Professor Shane Higgins spoke on RTÉ’s Drivetime after Dublin Mayor Hazel Chu called for such restrictions to be revised.
Her intervention was prompted by a series of tweets over the weekend from Sarah Flynn, a friendly birthing instructor, who said that women are having difficult experiences during pregnancy, particularly when going to appointments alone.
Professor Higgins said the upcoming “rollback” of the restrictions is likely to allow partners to attend a 20-week anomaly scan, which he said will be discussed this week.
She said she “has no doubt that some women may have received bad news while they were alone” as she acknowledged how “difficult” visitor restrictions have been for pregnant women and their partners.
He explained that partners in Dublin hospitals can now enter daily after the baby is born and there are unrestricted visiting neonatal units.
Professor Higgins said the measures had to be “feasible and reasonable.”
He said: “We are in a building that is 126 years old.
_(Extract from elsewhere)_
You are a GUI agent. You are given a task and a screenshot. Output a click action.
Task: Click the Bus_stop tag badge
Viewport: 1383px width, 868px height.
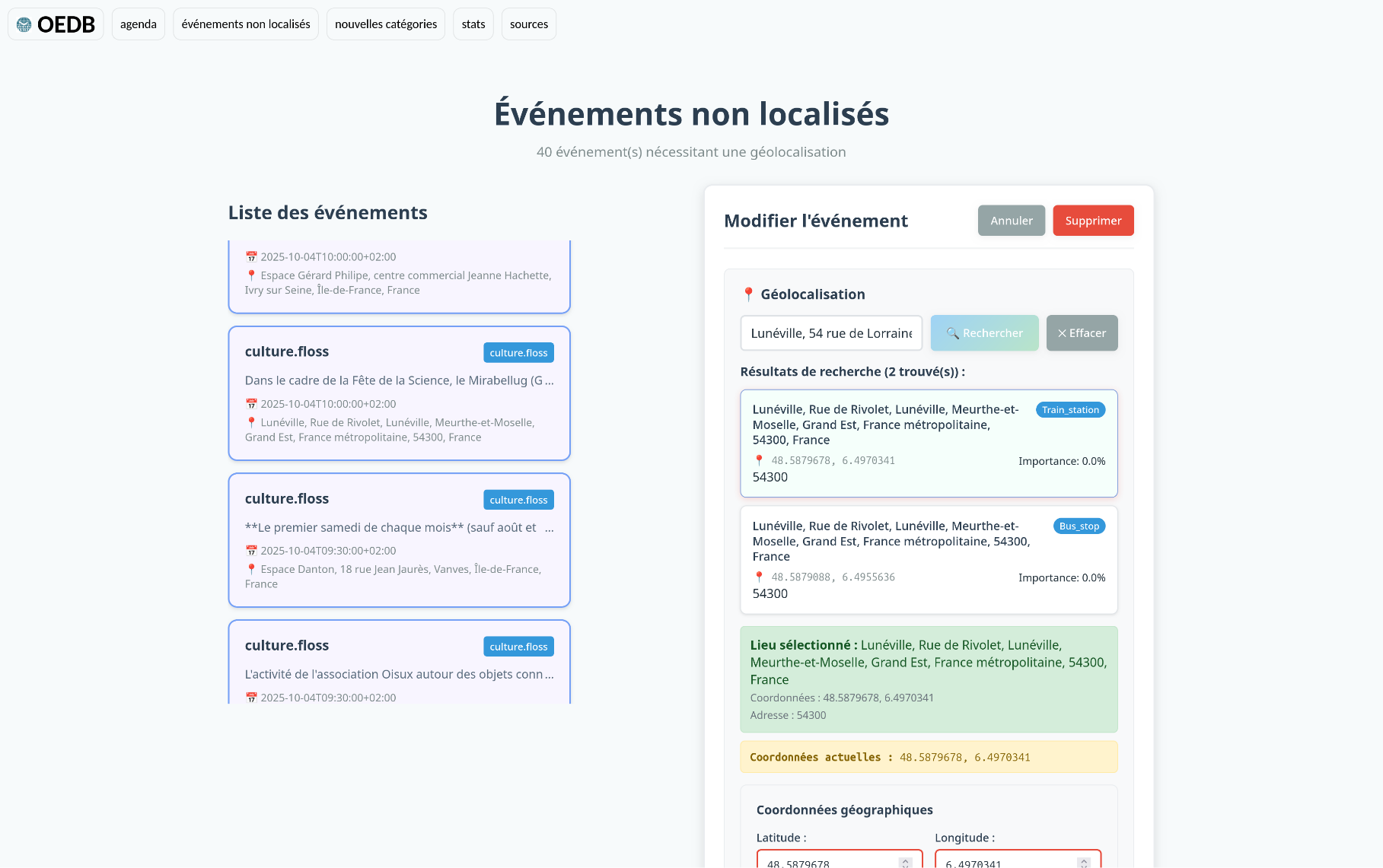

It is very difficult to practice social distancing.”
He said there is very little evidence to show that Covid-19 poses a risk to a baby in the womb.
“In a study of more than 600 patients, using the umbilical cord blood of babies, very few had evidence that the infection had passed from mother to baby.”
He said that “a significant number” of pregnant women in Ireland have had Covid-19, and “fortunately all have recovered.”